I wanted to use the Pick function with a condition. But there seems to be an issue here. Take a look at this:

selection = {0,1.2,3,0.,5};
Pick[{1,2,3,4,5},selection,elem_ /; elem =!= 0]

In Mathematica 8 it will give {1,2,3,4,5} instead of {2,3,4,5}. Please note, that the Pick function works nicely with 

Pick[{1,2,3,4,5},selection,elem_ /; elem === 0]

Giving {1} as a result. Is this a bug or am I missing something?

J. M.'s missing motivation
  • 124,525
  • 11
  • 401
  • 574
gwr
  • 13,452
  • 2
  • 47
  • 78

3 Answers3

19

This confused me as well, but using Trace revealed what is going on:

Trace@Pick[{1, 2, 3, 4, 5}, selection, elem_ /; elem =!= 0]

{{selection,{0,1.2,3,0.,5}},
 Pick[{1,2,3,4,5},{0,1.2,3,0.,5},elem_/;elem=!=0],
 {{0,1.2,3,0.,5}=!=0,True},
 {1,2,3,4,5}}

The key is the 4th line: note that the pattern is applied to the full list, at level 0. The full list selection does match (because it is not structurally equivalent to 0) thus the full first argument is picked out.
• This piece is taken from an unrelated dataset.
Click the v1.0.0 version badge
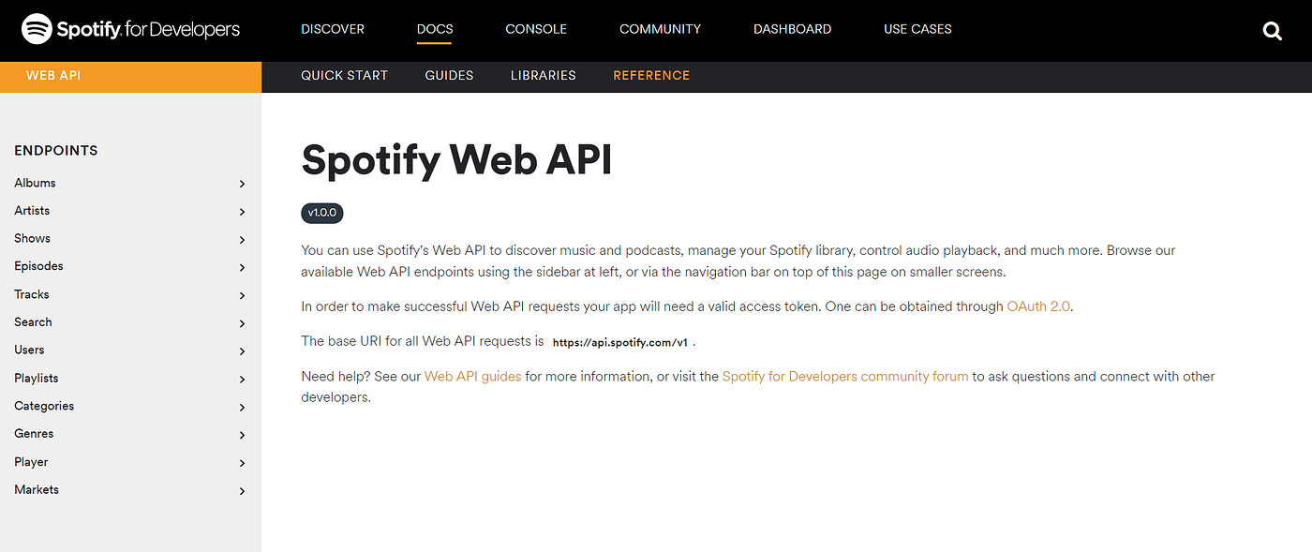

The reason why we don't see this behavior with Equal (i.e. ==) is that {0, 1.2, 3, 0., 5} != 0 stays unevaluated.

(I did not find a way to restrict at which levels Pick operates, but it is possible to tweak the pattern instead, e.g. elem_?NumericQ/;elem=!=0, possibly with a performance hit.)

rcollyer
  • 33,976
  • 7
  • 92
  • 191
Szabolcs
  • 234,956
  • 30
  • 623
  • 1,263
  • 2
    Does it mean that the patt in Pick[list, sel, patt] is not mapped over list and sel in this case? That is contradicting the help, I think. – István Zachar May 01 '12 at 11:54
  • 1
    @István It seems that Pick compares list and sel at every level, successively, including level 0. Once a level matches, it picks everything from there. If it doesn't, it looks at deeper levels. Another example would be Pick[{1, 2, {x, y, z}}, {1, 2, {a, b, c}}, a_ /; Length[a] == 3]. The full list is picked. If we change 1, 2 to 1, 2, 3 in both lists to make them length 4, only the last element will be picked. – Szabolcs May 01 '12 at 11:57
  • Thank Szabolcs. One has to be really careful with the patterns as of course - thinking about it - everything is totally logical as elem_ matches a list in toto. I forgot to put in a Filter as you suggested. One might wish for a levelspec, but then you should probably turn to Cases anyway. – gwr May 01 '12 at 11:58
  • 1
    @gwr I agree that it's really confusing. If it weren't for Trace, I would have believed it was a bug ... – Szabolcs May 01 '12 at 12:00
  • 7
    Then I really wonder why Pick does not have a 4th argument for level specification... – István Zachar May 01 '12 at 12:07
  • @Szabolcs I do find confusing that Cases will work with the pattern not having to use the ?NumericQ test. So it is really the levelspec that is misleading. How good that Mathematica is an interpreted language ;-) – gwr May 01 '12 at 12:08
  • @gwr It seems Cases looks only at level 1 by default. In contrast to Pick, it does accept a level specification though, so we can force it to look at level 0 (using {0} as the last argument). Cases is different in that once an element has matched, it will still look at its sub-elements: Cases[{{1, 2}, {3, {4, 5}}}, _List, {1, Infinity}]. – Szabolcs May 01 '12 at 12:14
  • 2
    @Szabolcs +1. As to Cases: "once an element has matched, it will still look at its sub-elements" - this actually happens the other way around: Cases uses a depth-first traversal (which causes some other effects as well), so it sees the parts before it sees the expression as a whole. – Leonid Shifrin May 01 '12 at 12:30
  • Maybe, an alternative way to avoid level 0 matches could be to add that condition explicitly in the pattern: elem_ /; elem =!= 0 && elem =!= selection? – kglr May 01 '12 at 12:48
19

Here is a version which avoids any extra performance overhead associated with Condition etc:

Pick[{1, 2, 3, 4, 5}, selection, Except[_List | 0]]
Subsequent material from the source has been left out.